● THE INPUT

>> start

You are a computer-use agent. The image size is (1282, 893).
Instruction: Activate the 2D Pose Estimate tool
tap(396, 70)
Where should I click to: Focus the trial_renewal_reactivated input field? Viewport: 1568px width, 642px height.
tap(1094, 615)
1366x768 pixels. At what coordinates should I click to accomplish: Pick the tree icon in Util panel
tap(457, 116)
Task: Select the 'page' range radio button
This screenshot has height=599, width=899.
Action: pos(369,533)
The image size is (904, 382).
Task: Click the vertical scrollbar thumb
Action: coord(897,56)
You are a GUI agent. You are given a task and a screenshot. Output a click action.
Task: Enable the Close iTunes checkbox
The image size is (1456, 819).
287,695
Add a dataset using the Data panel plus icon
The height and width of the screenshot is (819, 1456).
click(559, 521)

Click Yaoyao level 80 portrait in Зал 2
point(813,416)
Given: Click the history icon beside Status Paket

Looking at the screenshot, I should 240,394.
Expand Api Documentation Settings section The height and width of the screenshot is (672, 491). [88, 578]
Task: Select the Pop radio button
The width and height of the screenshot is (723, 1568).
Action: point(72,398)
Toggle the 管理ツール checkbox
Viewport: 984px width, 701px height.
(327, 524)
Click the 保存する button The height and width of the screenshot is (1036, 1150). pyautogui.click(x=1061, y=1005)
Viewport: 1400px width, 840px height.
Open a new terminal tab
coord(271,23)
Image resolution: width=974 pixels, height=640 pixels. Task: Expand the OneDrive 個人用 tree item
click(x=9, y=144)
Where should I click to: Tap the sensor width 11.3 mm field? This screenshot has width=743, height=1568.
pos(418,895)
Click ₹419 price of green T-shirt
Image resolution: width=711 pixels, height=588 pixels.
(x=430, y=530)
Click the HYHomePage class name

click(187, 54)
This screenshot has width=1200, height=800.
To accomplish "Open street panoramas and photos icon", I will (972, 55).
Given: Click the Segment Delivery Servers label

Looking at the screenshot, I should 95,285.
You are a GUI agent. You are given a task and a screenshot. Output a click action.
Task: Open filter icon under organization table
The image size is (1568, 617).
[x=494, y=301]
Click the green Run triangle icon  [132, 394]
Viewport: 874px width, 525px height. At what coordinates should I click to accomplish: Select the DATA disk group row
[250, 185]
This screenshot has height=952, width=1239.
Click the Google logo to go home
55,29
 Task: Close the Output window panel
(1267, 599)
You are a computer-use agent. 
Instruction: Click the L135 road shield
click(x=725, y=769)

>> end

● STATED EXERCISE
Arrange the listing from the line containing "Add a dataset using the Data panel plus icon" down through the line containing "Expand Api Documentation" as a two-column CSV with the headers instruction and response. Give each instruction and its response one row, with each field in double quotes and any line breaks replaced by spaces.

● SOLUTION TO THE EXERCISE
instruction,response
"Add a dataset using the Data panel plus icon The height and width of the screenshot is (819, 1456).","click(559, 521)"
"Click Yaoyao level 80 portrait in Зал 2","point(813,416)"
"Given: Click the history icon beside Status Paket","Looking at the screenshot, I should 240,394."
"Expand Api Documentation Settings section The height and width of the screenshot is (672, 491).","[88, 578]"